Но примерно то же писал и Гельбиг, отражая мнение императора Иосифа II: живописные селения были всего–навсего театральными декорациями; Екатерине несколько раз кряду показывали одно и то же стадо скота, которое перегоняли по ночам на новое место; в воинских магазинах мешки были наполнены не зерном, а песком [Брикнер, 101].
Но нельзя считать, что «таков был общий глас». Вовсе не легковерный принц де Линь, возвращаясь из Тавриды в Петербург, в Туле назвал рассказы о декорациях нелепой басней [Брикнер, 101] (из чего ясно, в частности, что миф о «потемкинских деревнях» — если не как фразеологизм, то как идея — современен самому событию). Значит, даже в окружении «графа Фалькенштейна» не было единодушия по этому поводу. Вообще было бы наивно верить на слово как иноземным, так и русским хулителям Потемкина. Канцлер А. А. Безбородко всегда составлял ему оппозицию. Граф П. А. Румянцев, в качестве генерал–губернатора Малороссии, явился естественным соперником человека, которому было вверено новороссийское наместничество. Что до Μ. М. Щербатова, то его неприязнь к «прожектам» Екатерины и Потемкина достаточно хорошо известна. Поэтому нет резона относить на счет обыкновенного придворного интриганства слова последнего, когда он писал 17 июля 1787 г. императрице из Кременчуга: «Матушка государыня! Я получил ваше милостивое письмо из Твери. Сколь мне чувствительны оного изъяснения, то Богу известно. Ты мне паче родной матери, ибо попечение твое о благосостоянии моем есть движение, по избранию учиненное. Тут не слепой жребий. Сколько я тебе должен, сколь много ты сделала мне отличностей; как далеко ты простерла свои милости на принадлежащих мне, но всего больше, что никогда злоба и зависть не могли мне причинить у тебя зла и все коварства не могли иметь успеха (курсив мой. — А. П.)» [122].
В связи с вышесказанным должно сделать заключение, что миф о «потемкинских деревнях» — именно миф, а не достоверно установленный факт. Как миф его и надлежит анализировать. В какой обстановке он возник и насколько соответствует реальности?
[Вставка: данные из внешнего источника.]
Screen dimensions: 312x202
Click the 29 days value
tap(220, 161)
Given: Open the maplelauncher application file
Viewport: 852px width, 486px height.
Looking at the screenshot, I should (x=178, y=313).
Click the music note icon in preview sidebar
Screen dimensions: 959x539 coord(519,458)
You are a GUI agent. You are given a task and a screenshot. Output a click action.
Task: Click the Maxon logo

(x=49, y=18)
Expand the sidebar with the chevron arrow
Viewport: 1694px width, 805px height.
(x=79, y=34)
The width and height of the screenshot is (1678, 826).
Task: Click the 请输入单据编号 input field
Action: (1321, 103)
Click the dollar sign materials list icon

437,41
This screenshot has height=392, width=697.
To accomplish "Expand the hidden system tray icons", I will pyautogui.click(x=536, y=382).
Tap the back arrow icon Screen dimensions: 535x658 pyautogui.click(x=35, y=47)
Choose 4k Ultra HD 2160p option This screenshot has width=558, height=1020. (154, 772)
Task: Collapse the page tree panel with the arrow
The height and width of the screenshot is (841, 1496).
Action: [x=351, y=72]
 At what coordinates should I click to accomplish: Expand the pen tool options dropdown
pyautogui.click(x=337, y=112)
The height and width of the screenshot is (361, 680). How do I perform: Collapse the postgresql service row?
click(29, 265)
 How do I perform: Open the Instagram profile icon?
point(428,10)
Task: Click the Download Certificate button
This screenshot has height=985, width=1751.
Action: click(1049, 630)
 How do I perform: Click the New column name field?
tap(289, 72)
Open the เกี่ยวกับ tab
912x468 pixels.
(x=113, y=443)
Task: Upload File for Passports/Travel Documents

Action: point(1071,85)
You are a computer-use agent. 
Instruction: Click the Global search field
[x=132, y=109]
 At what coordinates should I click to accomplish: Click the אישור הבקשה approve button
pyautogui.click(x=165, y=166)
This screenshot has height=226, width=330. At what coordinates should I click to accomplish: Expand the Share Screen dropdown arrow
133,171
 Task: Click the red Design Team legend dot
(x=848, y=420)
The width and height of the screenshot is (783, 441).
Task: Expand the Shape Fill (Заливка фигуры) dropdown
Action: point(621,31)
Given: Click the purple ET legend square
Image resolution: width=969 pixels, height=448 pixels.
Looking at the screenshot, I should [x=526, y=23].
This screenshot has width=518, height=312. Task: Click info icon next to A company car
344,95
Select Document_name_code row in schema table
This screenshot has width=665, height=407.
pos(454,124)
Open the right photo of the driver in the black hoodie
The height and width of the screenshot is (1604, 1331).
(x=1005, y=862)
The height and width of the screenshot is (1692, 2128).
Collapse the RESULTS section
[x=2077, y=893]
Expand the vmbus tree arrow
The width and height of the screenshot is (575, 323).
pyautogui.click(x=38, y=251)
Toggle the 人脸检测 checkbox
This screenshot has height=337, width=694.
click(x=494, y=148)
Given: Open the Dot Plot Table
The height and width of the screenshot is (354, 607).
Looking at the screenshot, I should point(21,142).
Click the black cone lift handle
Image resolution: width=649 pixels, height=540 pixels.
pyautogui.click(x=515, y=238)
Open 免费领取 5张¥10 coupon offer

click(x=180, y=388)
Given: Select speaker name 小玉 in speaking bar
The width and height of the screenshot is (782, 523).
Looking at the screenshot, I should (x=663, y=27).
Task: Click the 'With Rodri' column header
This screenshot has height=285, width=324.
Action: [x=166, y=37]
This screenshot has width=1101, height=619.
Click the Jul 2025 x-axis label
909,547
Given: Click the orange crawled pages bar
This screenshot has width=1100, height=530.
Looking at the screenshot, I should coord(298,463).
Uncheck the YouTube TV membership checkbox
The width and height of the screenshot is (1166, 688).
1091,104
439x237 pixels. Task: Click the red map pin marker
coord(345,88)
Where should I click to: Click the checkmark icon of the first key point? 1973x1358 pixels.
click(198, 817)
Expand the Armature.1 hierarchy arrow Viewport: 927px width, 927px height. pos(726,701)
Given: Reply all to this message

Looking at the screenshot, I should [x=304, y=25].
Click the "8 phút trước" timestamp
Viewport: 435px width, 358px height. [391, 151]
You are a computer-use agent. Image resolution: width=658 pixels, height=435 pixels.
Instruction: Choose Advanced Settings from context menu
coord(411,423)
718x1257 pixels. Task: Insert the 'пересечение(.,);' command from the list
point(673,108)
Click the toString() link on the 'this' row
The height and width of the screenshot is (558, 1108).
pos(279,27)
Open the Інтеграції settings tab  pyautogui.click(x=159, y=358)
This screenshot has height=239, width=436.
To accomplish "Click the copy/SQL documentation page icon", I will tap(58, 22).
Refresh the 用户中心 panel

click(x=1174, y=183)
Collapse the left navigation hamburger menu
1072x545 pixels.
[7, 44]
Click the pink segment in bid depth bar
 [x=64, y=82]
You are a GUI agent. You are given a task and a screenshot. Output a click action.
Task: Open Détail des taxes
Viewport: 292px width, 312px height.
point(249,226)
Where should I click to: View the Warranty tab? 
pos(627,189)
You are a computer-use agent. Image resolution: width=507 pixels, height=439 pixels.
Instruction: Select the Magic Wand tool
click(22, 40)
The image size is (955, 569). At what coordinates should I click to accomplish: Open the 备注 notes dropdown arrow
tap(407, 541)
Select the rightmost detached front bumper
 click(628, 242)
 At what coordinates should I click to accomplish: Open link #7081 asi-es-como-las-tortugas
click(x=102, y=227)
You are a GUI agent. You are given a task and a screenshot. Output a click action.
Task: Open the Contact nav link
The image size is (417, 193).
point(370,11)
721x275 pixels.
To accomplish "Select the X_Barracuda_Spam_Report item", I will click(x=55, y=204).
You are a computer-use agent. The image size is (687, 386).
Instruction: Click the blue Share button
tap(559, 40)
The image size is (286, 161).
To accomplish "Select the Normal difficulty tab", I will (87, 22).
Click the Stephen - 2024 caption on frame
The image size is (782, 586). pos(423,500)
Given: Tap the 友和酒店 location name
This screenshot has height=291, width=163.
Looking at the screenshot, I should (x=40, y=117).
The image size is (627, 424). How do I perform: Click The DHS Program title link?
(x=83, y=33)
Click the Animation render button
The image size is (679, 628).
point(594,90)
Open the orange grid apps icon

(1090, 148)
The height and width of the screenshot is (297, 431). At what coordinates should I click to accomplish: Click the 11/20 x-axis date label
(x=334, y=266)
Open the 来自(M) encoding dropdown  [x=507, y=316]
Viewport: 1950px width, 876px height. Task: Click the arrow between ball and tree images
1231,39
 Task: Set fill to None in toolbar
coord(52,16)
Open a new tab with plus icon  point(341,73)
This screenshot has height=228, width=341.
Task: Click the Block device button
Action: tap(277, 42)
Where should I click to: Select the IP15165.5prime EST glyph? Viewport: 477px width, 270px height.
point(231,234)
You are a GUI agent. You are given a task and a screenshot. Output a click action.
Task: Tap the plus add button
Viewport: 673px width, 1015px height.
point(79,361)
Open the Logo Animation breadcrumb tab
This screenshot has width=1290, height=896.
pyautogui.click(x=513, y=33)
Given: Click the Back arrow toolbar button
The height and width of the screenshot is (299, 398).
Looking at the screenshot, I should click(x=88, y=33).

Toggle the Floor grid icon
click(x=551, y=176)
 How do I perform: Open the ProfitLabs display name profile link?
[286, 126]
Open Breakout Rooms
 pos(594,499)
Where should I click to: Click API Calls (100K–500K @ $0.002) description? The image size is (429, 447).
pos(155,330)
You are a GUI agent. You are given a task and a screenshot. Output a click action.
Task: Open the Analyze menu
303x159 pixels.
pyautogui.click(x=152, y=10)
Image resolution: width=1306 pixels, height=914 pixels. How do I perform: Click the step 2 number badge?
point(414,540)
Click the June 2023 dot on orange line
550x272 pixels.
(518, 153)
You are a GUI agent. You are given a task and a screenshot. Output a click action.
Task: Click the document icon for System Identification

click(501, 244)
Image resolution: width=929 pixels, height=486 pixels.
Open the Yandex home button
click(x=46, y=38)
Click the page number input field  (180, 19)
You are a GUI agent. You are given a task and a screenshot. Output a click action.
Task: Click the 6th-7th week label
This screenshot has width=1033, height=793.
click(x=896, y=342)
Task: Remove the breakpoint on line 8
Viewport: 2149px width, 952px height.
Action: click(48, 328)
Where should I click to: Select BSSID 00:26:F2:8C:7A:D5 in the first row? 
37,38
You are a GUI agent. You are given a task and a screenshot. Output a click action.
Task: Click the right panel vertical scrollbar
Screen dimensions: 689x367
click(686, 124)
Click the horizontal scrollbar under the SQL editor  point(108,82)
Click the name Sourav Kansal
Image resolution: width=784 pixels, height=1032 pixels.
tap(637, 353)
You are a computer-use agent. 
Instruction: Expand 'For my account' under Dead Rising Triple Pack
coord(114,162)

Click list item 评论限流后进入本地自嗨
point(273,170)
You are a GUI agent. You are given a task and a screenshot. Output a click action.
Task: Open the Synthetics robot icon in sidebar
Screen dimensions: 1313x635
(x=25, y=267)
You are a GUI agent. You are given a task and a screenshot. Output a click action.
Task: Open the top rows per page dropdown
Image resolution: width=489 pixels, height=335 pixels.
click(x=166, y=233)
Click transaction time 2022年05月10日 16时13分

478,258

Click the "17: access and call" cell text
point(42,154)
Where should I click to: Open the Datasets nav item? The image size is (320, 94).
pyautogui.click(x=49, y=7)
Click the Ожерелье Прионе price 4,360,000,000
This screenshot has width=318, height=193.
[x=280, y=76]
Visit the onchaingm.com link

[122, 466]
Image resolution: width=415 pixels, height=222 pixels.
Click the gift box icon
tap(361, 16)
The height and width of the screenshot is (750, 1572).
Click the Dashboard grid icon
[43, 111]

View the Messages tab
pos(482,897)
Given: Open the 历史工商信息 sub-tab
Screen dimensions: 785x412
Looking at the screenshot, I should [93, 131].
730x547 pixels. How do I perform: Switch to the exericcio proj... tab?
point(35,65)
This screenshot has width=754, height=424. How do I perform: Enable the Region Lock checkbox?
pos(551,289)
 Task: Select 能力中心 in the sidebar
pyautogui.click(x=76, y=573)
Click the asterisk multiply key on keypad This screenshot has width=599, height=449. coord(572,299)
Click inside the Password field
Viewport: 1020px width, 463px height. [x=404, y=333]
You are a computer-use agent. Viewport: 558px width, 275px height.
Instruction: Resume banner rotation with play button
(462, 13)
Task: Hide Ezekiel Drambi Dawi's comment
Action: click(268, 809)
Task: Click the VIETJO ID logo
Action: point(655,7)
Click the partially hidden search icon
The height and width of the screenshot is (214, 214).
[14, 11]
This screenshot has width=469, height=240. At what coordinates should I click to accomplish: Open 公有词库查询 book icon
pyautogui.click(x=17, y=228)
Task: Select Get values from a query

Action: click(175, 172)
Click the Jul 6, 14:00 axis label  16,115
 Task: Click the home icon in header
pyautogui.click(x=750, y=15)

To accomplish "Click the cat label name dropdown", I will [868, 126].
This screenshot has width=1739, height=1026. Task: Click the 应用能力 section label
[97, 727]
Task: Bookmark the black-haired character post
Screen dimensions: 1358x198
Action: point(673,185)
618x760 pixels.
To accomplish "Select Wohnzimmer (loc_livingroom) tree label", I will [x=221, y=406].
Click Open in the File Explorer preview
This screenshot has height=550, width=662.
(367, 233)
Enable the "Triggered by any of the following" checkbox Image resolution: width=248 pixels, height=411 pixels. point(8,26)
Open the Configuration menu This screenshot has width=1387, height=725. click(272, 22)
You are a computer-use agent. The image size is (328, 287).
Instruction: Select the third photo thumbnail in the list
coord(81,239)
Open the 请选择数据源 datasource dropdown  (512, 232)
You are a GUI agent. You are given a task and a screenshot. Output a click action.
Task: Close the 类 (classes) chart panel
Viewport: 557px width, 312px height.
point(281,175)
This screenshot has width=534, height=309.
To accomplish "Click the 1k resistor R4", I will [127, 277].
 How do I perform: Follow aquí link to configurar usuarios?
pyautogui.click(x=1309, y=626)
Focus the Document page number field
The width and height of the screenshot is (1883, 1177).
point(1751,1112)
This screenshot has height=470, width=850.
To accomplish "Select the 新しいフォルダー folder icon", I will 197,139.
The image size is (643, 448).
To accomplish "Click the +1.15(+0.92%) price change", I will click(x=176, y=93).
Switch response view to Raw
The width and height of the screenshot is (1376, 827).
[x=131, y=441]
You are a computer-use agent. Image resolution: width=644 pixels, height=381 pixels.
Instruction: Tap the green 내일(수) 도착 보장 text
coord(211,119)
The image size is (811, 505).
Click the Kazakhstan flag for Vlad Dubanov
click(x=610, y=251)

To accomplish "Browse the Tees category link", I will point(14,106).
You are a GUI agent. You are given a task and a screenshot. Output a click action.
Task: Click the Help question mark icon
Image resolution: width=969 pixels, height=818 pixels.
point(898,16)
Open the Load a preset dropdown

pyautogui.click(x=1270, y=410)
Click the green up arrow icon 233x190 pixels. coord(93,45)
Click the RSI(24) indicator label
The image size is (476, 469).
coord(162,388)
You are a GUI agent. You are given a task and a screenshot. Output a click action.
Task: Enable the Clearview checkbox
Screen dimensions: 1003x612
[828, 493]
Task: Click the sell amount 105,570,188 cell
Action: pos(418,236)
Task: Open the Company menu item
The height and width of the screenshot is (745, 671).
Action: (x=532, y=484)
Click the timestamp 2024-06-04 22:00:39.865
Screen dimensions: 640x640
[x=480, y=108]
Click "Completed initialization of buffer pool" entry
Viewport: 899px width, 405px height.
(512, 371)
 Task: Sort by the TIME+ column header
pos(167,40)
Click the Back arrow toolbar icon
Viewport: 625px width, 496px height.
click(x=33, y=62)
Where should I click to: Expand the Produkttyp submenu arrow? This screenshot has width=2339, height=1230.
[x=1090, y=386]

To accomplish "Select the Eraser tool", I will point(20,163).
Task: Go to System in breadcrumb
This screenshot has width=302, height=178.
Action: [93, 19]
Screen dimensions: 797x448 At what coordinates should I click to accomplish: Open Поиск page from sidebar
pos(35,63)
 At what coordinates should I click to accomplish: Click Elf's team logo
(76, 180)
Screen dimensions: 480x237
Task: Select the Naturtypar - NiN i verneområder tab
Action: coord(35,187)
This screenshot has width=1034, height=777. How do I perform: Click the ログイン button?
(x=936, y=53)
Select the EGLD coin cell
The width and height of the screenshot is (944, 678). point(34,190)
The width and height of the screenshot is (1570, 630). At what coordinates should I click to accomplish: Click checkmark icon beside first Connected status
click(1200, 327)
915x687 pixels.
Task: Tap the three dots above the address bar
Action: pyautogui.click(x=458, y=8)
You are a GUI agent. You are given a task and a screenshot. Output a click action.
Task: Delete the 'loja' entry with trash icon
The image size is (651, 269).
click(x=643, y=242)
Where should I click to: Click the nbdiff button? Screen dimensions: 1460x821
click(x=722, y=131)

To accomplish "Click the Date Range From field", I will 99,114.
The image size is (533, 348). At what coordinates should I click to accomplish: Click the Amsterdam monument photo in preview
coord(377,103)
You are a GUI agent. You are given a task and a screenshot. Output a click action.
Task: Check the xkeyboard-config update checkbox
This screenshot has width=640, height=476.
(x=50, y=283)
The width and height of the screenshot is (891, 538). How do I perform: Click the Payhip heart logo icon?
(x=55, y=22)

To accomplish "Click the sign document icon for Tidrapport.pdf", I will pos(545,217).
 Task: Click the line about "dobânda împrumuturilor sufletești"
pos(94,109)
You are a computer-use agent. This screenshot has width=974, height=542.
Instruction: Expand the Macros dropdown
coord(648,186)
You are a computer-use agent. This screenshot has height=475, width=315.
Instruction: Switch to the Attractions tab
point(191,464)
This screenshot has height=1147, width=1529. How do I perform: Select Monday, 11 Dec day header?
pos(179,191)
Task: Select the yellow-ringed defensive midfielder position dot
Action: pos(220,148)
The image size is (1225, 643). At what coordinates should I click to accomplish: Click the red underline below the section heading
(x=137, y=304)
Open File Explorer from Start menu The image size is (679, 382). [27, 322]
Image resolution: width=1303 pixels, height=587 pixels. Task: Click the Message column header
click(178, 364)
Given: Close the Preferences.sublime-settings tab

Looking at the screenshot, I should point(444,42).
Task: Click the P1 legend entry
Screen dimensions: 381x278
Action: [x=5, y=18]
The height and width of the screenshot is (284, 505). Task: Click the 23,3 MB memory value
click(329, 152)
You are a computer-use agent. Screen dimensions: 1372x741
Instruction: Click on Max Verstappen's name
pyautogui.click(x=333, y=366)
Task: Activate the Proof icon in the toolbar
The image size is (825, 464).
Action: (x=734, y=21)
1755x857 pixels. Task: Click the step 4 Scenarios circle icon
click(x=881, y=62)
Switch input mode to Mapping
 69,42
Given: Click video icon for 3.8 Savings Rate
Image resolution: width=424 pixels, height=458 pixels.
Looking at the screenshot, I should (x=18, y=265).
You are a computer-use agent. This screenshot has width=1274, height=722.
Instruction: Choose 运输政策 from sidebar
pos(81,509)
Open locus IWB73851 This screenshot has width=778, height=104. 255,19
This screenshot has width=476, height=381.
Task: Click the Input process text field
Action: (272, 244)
Можно ли в толковании его ограничиться указанием на борьбу придворных группировок и «злобу и зависть» иностранных наблюдателей, т. е. недоброжелательство к постоянно усиливающейся России? Не было ли в «чудесах» Потемкина чего–то большего, нежели элементарное карьеристское желание угодить царице, посрамить своих многочисленных врагов и упрочить свое первенство в государстве? Наконец, как выглядят эти «чудеса» с культурно–исторической точки зрения, была ли лихорадочная колонизация Новороссии и Тавриды только цивилизационной деятельностью, не скрывался ли за нею некий «новороссийский прожект», подобный «греческому прожекту» канцлера А. А. Безбородко?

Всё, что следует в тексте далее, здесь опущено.